³ Núcleo de Pesquisa em Parasitologia (NUPEP), Instituto de Ciências Biológicas, Universidade Federal de Juiz de Fora, Juiz de Fora, Brazil.
⁴ Laboratório de Ultraestrutura Celular, Instituto Oswaldo Cruz, Fundação Oswaldo Cruz (Fiocruz), Rio de Janeiro, Brazil.
⁵ UFRJ Campus Duque de Caxias Professor Geraldo Cidade - Universidade Federal do Rio de Janeiro, Duque de Caxias, Brazil.
⁶ Instituto de Microbiologia Paulo de Góes, Universidade Federal do Rio de Janeiro (UFRJ), Rio de Janeiro, Brazil.

Abstract

PF-429242 is an inhibitor of subtilisin, an important protease found in Leishmania. However, studies regarding the effect of PF-429242 on Leishmania are scarce. In this work we evaluated the antileishmanial effect of PF-429242 against Leishmania infantum and the mechanism involved in the death of the parasite. PF-429242 had low toxicity against mammalian cells (peritoneal macrophages) (CC₅₀ = 189.07 μM) and presented activity against L. infantum promastigotes (IC₅₀ = 2.78 μM) and intracellular amastigotes (IC₅₀ = 14.07 μM), indicating selectivity toward the parasite. Transmission electron microscopy (TEM), as well as staining of L. infantum promastigotes with MitoTracker^® Red, rhodamine 123 and MitoSOX, revealed that the mitochondria was a potential target of PF-429242. In addition, PF-429242 caused an accumulation of neutral lipids in promastigotes, which was demonstrated by Nile Red staining and TEM, and induced oxidative stress (H₂DCFDA staining). Furthermore the formation of autophagic vacuoles in L. infantum promastigotes was observed by MDC staining and TEM. However, the killing induced by PF-429242 in L. infantum promastigotes appeared to be unrelated to apoptosis and/or necrosis as there was no phosphatidylserine externalization, DNA fragmentation or alterations in the permeability of the parasite plasma membrane, as assessed by annexin V-FITC, TUNEL and propidium iodide staining, respectively.
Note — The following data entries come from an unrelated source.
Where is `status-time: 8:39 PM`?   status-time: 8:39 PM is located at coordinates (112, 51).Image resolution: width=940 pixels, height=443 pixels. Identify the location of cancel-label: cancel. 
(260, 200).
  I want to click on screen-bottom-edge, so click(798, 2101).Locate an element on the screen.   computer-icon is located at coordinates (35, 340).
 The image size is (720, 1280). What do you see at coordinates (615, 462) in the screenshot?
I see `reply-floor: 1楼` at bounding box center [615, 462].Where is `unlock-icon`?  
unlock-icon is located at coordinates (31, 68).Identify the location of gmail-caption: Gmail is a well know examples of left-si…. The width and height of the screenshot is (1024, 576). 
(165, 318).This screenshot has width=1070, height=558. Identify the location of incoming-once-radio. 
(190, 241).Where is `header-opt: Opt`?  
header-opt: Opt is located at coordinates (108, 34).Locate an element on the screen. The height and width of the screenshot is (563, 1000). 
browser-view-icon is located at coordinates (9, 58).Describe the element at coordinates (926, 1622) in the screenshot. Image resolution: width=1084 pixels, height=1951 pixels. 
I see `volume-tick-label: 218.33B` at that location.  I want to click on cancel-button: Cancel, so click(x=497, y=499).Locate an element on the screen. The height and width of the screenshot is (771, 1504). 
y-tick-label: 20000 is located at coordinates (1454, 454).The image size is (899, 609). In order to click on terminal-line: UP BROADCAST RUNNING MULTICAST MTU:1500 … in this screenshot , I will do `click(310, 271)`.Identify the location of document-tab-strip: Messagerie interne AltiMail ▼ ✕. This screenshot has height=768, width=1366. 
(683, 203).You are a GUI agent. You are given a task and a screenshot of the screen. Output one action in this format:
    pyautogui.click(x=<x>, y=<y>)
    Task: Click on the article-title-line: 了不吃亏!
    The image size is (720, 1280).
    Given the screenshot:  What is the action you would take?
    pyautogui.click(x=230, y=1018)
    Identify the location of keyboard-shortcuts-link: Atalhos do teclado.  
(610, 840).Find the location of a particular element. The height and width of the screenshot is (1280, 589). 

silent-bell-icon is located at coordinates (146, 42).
The morphological and ultrastructural evaluation of the promastigotes by optical microscopy, scanning electron microscopy (SEM) and TEM, revealed the presence of parasites with flagellar defects. TEM analysis of the intracellular amastigotes indicated that mitochondrial damage and autophagy could also be involved in the death of these forms after treatment with PF-429242. In addition, PF-429242 treatment stimulated NO production from infected macrophage, but only at a high concentration (100 μM), as well as an increase of TNF levels after treatment with 10 μM of PF-429242. The compound did not stimulate ROS or IL-10 production. Together, these data highlight the antileishmanial potential of PF-429242, inducing several cellular alterations in the parasite, such as mitochondrial damage, neutral lipids accumulation, oxidative stress and autophagy which culminate in the death of L. infantum, as well as modulating host cellular responses that favor the development of an immune response against the parasite.

Keywords: PF-429242; leishmaniasis chemotherapy; serine protease; subtilisin; visceral leishmaniasis.